## Work to be completed:
Copy out every line of the listing below with no changes.

START Supplied material

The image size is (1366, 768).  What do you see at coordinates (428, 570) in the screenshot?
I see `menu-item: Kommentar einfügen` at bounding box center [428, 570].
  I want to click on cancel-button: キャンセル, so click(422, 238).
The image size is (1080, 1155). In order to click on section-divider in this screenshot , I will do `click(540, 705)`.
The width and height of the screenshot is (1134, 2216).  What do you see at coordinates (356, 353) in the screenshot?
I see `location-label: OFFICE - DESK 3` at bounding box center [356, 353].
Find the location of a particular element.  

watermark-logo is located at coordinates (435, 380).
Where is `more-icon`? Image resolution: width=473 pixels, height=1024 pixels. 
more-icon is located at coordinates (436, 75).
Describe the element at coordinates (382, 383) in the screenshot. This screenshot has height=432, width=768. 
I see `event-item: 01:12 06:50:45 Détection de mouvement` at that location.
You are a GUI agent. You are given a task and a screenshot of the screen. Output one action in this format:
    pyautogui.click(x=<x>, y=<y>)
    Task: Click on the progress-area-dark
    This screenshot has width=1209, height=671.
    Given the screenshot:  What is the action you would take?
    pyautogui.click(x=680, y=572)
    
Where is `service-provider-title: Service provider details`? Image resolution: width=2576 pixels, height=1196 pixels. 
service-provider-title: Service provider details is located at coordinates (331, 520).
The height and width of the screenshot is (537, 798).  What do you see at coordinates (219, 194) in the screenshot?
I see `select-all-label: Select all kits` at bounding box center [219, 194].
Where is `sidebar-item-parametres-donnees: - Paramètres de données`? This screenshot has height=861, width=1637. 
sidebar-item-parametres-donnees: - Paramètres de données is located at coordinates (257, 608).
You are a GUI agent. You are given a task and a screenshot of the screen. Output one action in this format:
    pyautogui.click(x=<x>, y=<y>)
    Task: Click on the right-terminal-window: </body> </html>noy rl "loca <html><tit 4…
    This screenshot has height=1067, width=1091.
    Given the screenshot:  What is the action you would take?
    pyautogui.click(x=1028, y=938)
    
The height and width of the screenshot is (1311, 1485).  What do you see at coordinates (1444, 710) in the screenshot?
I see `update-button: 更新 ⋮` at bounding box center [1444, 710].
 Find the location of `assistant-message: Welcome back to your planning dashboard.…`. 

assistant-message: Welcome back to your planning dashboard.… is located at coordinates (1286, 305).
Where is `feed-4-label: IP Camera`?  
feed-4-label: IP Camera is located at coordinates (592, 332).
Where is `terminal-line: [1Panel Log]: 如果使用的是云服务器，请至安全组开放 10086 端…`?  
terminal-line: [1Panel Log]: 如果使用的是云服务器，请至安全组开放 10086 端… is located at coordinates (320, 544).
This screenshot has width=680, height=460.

END Supplied material

## Response to the task:
The image size is (1366, 768).  What do you see at coordinates (428, 570) in the screenshot?
I see `menu-item: Kommentar einfügen` at bounding box center [428, 570].
  I want to click on cancel-button: キャンセル, so click(422, 238).
The image size is (1080, 1155). In order to click on section-divider in this screenshot , I will do `click(540, 705)`.
The width and height of the screenshot is (1134, 2216).  What do you see at coordinates (356, 353) in the screenshot?
I see `location-label: OFFICE - DESK 3` at bounding box center [356, 353].
Find the location of a particular element.  

watermark-logo is located at coordinates (435, 380).
Where is `more-icon`? Image resolution: width=473 pixels, height=1024 pixels. 
more-icon is located at coordinates (436, 75).
Describe the element at coordinates (382, 383) in the screenshot. This screenshot has height=432, width=768. 
I see `event-item: 01:12 06:50:45 Détection de mouvement` at that location.
You are a GUI agent. You are given a task and a screenshot of the screen. Output one action in this format:
    pyautogui.click(x=<x>, y=<y>)
    Task: Click on the progress-area-dark
    This screenshot has width=1209, height=671.
    Given the screenshot:  What is the action you would take?
    pyautogui.click(x=680, y=572)
    
Where is `service-provider-title: Service provider details`? Image resolution: width=2576 pixels, height=1196 pixels. 
service-provider-title: Service provider details is located at coordinates (331, 520).
The height and width of the screenshot is (537, 798).  What do you see at coordinates (219, 194) in the screenshot?
I see `select-all-label: Select all kits` at bounding box center [219, 194].
Where is `sidebar-item-parametres-donnees: - Paramètres de données`? This screenshot has height=861, width=1637. 
sidebar-item-parametres-donnees: - Paramètres de données is located at coordinates (257, 608).
You are a GUI agent. You are given a task and a screenshot of the screen. Output one action in this format:
    pyautogui.click(x=<x>, y=<y>)
    Task: Click on the right-terminal-window: </body> </html>noy rl "loca <html><tit 4…
    This screenshot has height=1067, width=1091.
    Given the screenshot:  What is the action you would take?
    pyautogui.click(x=1028, y=938)
    
The height and width of the screenshot is (1311, 1485).  What do you see at coordinates (1444, 710) in the screenshot?
I see `update-button: 更新 ⋮` at bounding box center [1444, 710].
 Find the location of `assistant-message: Welcome back to your planning dashboard.…`. 

assistant-message: Welcome back to your planning dashboard.… is located at coordinates (1286, 305).
Where is `feed-4-label: IP Camera`?  
feed-4-label: IP Camera is located at coordinates (592, 332).
Where is `terminal-line: [1Panel Log]: 如果使用的是云服务器，请至安全组开放 10086 端…`?  
terminal-line: [1Panel Log]: 如果使用的是云服务器，请至安全组开放 10086 端… is located at coordinates (320, 544).
This screenshot has width=680, height=460.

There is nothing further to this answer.